Data under study =>
########
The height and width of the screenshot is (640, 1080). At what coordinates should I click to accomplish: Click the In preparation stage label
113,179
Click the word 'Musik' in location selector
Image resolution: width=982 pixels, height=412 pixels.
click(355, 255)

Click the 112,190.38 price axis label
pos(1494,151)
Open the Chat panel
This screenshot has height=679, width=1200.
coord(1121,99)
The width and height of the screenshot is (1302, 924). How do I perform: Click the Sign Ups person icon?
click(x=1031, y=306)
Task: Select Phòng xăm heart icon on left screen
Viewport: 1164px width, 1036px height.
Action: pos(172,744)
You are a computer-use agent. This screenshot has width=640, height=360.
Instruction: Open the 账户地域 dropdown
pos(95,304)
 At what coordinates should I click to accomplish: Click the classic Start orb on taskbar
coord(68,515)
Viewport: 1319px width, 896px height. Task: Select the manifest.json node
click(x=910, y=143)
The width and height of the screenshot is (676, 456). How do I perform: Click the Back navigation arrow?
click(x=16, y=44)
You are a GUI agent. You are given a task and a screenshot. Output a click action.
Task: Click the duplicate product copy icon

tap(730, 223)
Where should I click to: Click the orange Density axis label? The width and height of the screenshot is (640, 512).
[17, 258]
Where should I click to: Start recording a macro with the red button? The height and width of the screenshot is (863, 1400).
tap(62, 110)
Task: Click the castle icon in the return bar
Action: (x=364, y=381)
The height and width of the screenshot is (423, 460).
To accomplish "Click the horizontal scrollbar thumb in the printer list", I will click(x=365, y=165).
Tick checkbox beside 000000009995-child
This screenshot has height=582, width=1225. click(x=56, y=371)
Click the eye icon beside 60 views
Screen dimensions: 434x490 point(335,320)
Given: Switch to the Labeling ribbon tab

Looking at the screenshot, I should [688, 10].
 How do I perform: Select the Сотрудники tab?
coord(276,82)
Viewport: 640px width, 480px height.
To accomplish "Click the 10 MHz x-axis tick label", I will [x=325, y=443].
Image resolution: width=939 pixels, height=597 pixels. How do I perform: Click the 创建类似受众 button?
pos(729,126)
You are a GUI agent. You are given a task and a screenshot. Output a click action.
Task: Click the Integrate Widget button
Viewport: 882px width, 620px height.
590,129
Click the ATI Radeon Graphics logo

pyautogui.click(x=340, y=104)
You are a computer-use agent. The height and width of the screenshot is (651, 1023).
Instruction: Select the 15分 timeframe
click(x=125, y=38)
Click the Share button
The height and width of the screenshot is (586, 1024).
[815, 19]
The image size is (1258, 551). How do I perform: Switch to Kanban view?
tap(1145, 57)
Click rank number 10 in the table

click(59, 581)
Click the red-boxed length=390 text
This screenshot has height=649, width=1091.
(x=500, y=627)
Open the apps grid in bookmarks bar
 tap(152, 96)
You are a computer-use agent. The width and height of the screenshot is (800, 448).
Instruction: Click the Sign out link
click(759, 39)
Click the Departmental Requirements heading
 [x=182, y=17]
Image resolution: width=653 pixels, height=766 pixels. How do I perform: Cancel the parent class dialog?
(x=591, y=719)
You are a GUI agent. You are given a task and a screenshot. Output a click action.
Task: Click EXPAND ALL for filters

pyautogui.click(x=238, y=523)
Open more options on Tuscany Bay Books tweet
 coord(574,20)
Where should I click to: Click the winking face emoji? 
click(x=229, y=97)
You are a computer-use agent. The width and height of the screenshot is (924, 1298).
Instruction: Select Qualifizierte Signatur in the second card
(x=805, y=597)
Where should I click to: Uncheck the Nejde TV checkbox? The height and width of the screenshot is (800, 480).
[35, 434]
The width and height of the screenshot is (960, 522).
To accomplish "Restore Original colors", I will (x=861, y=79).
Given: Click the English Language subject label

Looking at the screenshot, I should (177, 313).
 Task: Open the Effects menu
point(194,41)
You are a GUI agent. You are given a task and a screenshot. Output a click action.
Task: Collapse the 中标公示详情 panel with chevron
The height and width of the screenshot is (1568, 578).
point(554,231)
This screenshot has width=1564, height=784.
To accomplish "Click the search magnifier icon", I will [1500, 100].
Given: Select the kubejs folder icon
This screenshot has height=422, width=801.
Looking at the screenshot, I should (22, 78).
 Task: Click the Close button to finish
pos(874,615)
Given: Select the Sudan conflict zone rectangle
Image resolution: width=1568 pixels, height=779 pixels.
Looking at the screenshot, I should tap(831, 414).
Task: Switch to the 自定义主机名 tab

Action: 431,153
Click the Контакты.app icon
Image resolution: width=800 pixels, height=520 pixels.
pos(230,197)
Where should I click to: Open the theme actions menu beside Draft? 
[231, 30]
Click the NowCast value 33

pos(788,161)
########
Instructions for the task => Produce the entries above once more, identical in every detail.

Task solution =>
The height and width of the screenshot is (640, 1080). At what coordinates should I click to accomplish: Click the In preparation stage label
113,179
Click the word 'Musik' in location selector
Image resolution: width=982 pixels, height=412 pixels.
click(355, 255)

Click the 112,190.38 price axis label
pos(1494,151)
Open the Chat panel
This screenshot has height=679, width=1200.
coord(1121,99)
The width and height of the screenshot is (1302, 924). How do I perform: Click the Sign Ups person icon?
click(x=1031, y=306)
Task: Select Phòng xăm heart icon on left screen
Viewport: 1164px width, 1036px height.
Action: pos(172,744)
You are a computer-use agent. This screenshot has width=640, height=360.
Instruction: Open the 账户地域 dropdown
pos(95,304)
 At what coordinates should I click to accomplish: Click the classic Start orb on taskbar
coord(68,515)
Viewport: 1319px width, 896px height. Task: Select the manifest.json node
click(x=910, y=143)
The width and height of the screenshot is (676, 456). How do I perform: Click the Back navigation arrow?
click(x=16, y=44)
You are a GUI agent. You are given a task and a screenshot. Output a click action.
Task: Click the duplicate product copy icon

tap(730, 223)
Where should I click to: Click the orange Density axis label? The width and height of the screenshot is (640, 512).
[17, 258]
Where should I click to: Start recording a macro with the red button? The height and width of the screenshot is (863, 1400).
tap(62, 110)
Task: Click the castle icon in the return bar
Action: (x=364, y=381)
The height and width of the screenshot is (423, 460).
To accomplish "Click the horizontal scrollbar thumb in the printer list", I will click(x=365, y=165).
Tick checkbox beside 000000009995-child
This screenshot has height=582, width=1225. click(x=56, y=371)
Click the eye icon beside 60 views
Screen dimensions: 434x490 point(335,320)
Given: Switch to the Labeling ribbon tab

Looking at the screenshot, I should [688, 10].
 How do I perform: Select the Сотрудники tab?
coord(276,82)
Viewport: 640px width, 480px height.
To accomplish "Click the 10 MHz x-axis tick label", I will [x=325, y=443].
Image resolution: width=939 pixels, height=597 pixels. How do I perform: Click the 创建类似受众 button?
pos(729,126)
You are a GUI agent. You are given a task and a screenshot. Output a click action.
Task: Click the Integrate Widget button
Viewport: 882px width, 620px height.
590,129
Click the ATI Radeon Graphics logo

pyautogui.click(x=340, y=104)
You are a computer-use agent. The height and width of the screenshot is (651, 1023).
Instruction: Select the 15分 timeframe
click(x=125, y=38)
Click the Share button
The height and width of the screenshot is (586, 1024).
[815, 19]
The image size is (1258, 551). How do I perform: Switch to Kanban view?
tap(1145, 57)
Click rank number 10 in the table

click(59, 581)
Click the red-boxed length=390 text
This screenshot has height=649, width=1091.
(x=500, y=627)
Open the apps grid in bookmarks bar
 tap(152, 96)
You are a computer-use agent. The width and height of the screenshot is (800, 448).
Instruction: Click the Sign out link
click(759, 39)
Click the Departmental Requirements heading
 [x=182, y=17]
Image resolution: width=653 pixels, height=766 pixels. How do I perform: Cancel the parent class dialog?
(x=591, y=719)
You are a GUI agent. You are given a task and a screenshot. Output a click action.
Task: Click EXPAND ALL for filters

pyautogui.click(x=238, y=523)
Open more options on Tuscany Bay Books tweet
 coord(574,20)
Where should I click to: Click the winking face emoji? 
click(x=229, y=97)
You are a computer-use agent. The width and height of the screenshot is (924, 1298).
Instruction: Select Qualifizierte Signatur in the second card
(x=805, y=597)
Where should I click to: Uncheck the Nejde TV checkbox? The height and width of the screenshot is (800, 480).
[35, 434]
The width and height of the screenshot is (960, 522).
To accomplish "Restore Original colors", I will (x=861, y=79).
Given: Click the English Language subject label

Looking at the screenshot, I should (177, 313).
 Task: Open the Effects menu
point(194,41)
You are a GUI agent. You are given a task and a screenshot. Output a click action.
Task: Collapse the 中标公示详情 panel with chevron
The height and width of the screenshot is (1568, 578).
point(554,231)
This screenshot has width=1564, height=784.
To accomplish "Click the search magnifier icon", I will [1500, 100].
Given: Select the kubejs folder icon
This screenshot has height=422, width=801.
Looking at the screenshot, I should (22, 78).
 Task: Click the Close button to finish
pos(874,615)
Given: Select the Sudan conflict zone rectangle
Image resolution: width=1568 pixels, height=779 pixels.
Looking at the screenshot, I should tap(831, 414).
Task: Switch to the 自定义主机名 tab

Action: 431,153
Click the Контакты.app icon
Image resolution: width=800 pixels, height=520 pixels.
pos(230,197)
Where should I click to: Open the theme actions menu beside Draft? 
[231, 30]
Click the NowCast value 33

pos(788,161)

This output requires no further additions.